What Can Investors Learn from Veterans?
Article 4 – Nov. 11, 2019
Each year, Veterans Day allows us to show our respect for the sacrifices that military veterans have made for our country. But have you ever stopped to think about what lessons our veterans can teach us about how we conduct various aspects of our lives? For example, consider the following traits and how they might apply to your actions as an investor:
- Perseverance – Even veterans who have not served in armed combat have had to persevere in challenging situations. The military life is not an easy one, as it often involves frequent moves, living in foreign countries, time away from loved ones, and so on. As an investor, in what ways do you need to show perseverance? For one thing, you’ll need to stick it out even in the face of volatile markets and short-term losses. And you’ll need the discipline to make investing a top priority throughout your life, even with all the other financial demands you face.

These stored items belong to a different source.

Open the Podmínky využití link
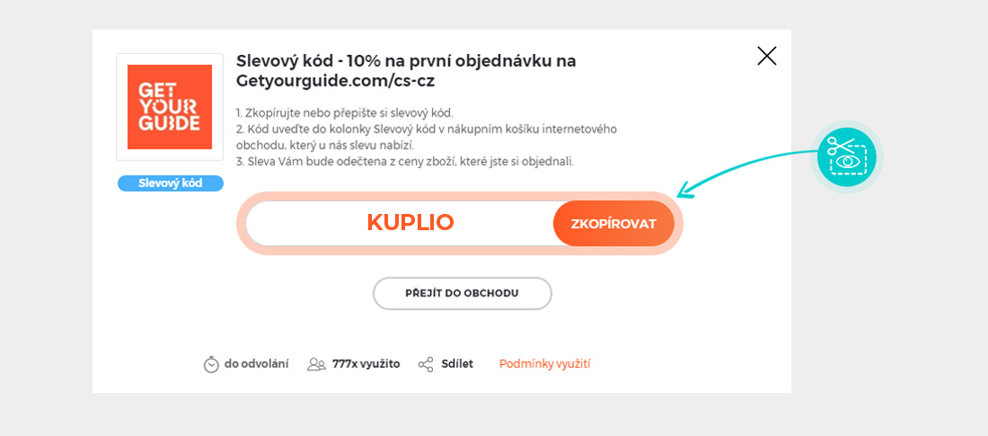tap(544, 364)
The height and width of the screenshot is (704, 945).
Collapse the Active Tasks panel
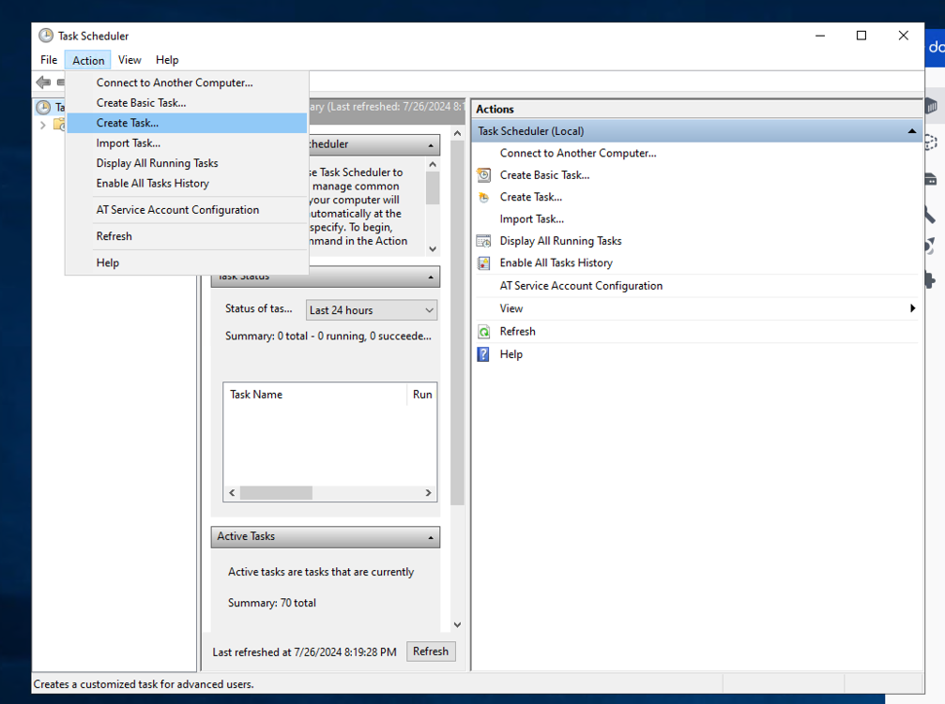(x=432, y=536)
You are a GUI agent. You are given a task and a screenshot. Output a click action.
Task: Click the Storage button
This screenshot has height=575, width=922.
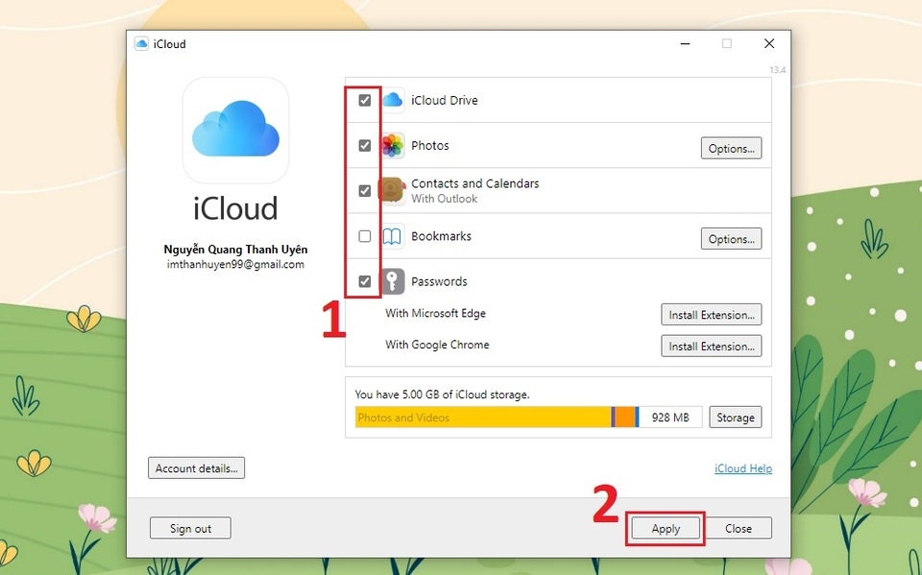point(735,418)
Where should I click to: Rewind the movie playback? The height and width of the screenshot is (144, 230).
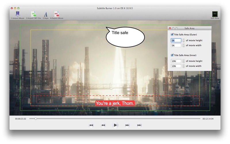[x=103, y=125]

- Willingness to learn and adapt – During the course of their service, military veterans frequently need to learn new skills for their deployments. Furthermore, living as they often do in foreign countries, they must adapt to new cultures and customs. When you invest, you’re learning new things, not only about changes in the economic environment and new investment opportunities, but also about yourself – your risk tolerance, your investment preferences, and your views about your ideal retirement lifestyle. Your ability to learn new investment behaviors and to adapt to changing circumstances can help determine your long-term success.

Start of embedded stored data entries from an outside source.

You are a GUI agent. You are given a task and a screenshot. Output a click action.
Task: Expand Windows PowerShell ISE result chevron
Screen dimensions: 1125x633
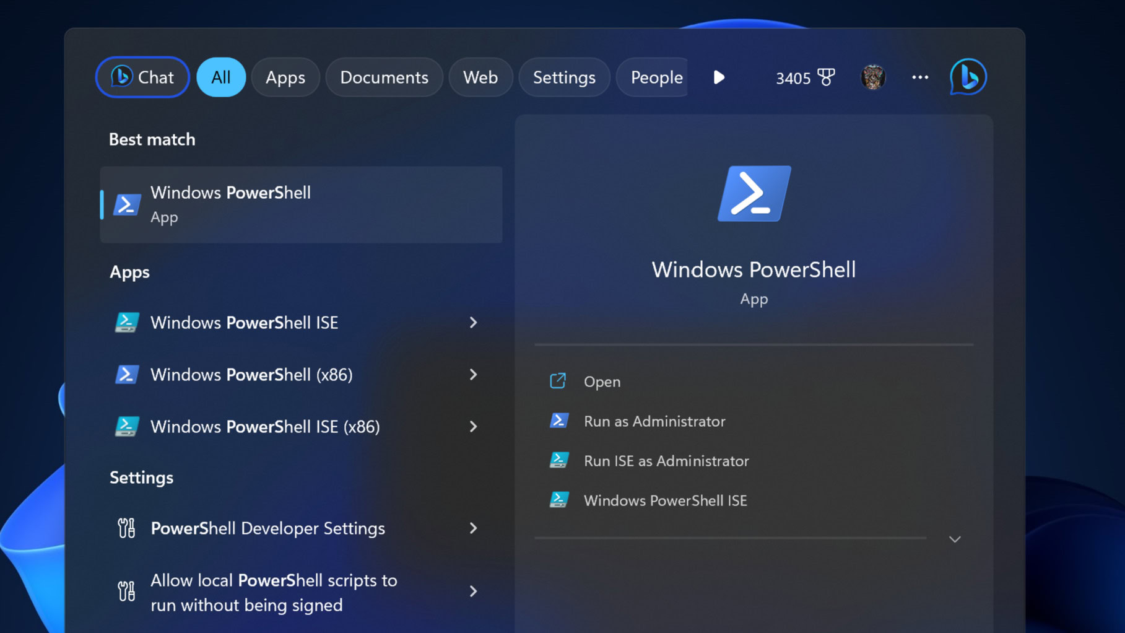473,323
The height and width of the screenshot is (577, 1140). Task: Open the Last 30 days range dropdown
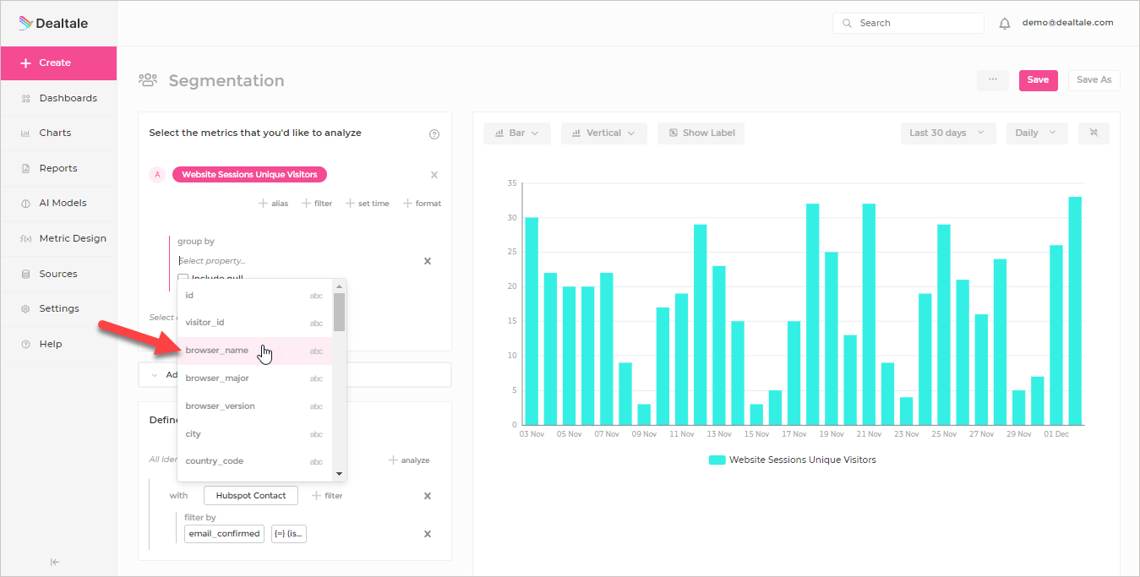coord(947,133)
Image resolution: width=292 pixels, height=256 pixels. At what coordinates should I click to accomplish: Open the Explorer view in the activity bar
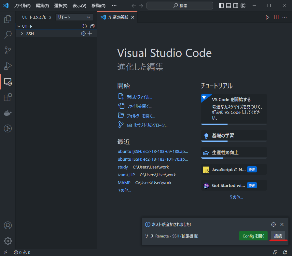(x=7, y=19)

- Awareness of the “big picture” – All members of the military know that their individual duties, while perhaps highly specific, are nonetheless part of a much bigger picture – the security of their country. When you make an investment decision, it might seem relatively minor, but each move you make should contribute to your larger goals – college for your children (or grandchildren), a comfortable retirement, a legacy for your family or any other objective. And if you can keep in mind that your actions are all designed to help you meet these types of goals, you will find it easier to stay focused on your long-term investment strategy and not overreact to negative events, such as market downturns.
- Sense of duty – It goes without saying that veterans and military personnel have felt, and still feel, a sense of duty. As an investor, you are trying to meet some personal goals, such as an enjoyable retirement lifestyle, but you, too, are acting with a sense of duty in some ways, because you’re also investing to help your family. There are the obvious goals, like sending children to college or helping them start a business, but you’re also making their lives easier by maintaining your financial independence throughout your life, freeing them of potential financial burdens. This can be seen quite clearly when you take steps, such as purchasing long-term care insurance, to protect yourself from the potentially catastrophic costs of an extended nursing home stay.
Military veterans have a lot to teach us in many activities of life – and investing is one of them. So, on Veterans Day, do what you can to honor our veterans and follow their behaviors as you chart your own financial future.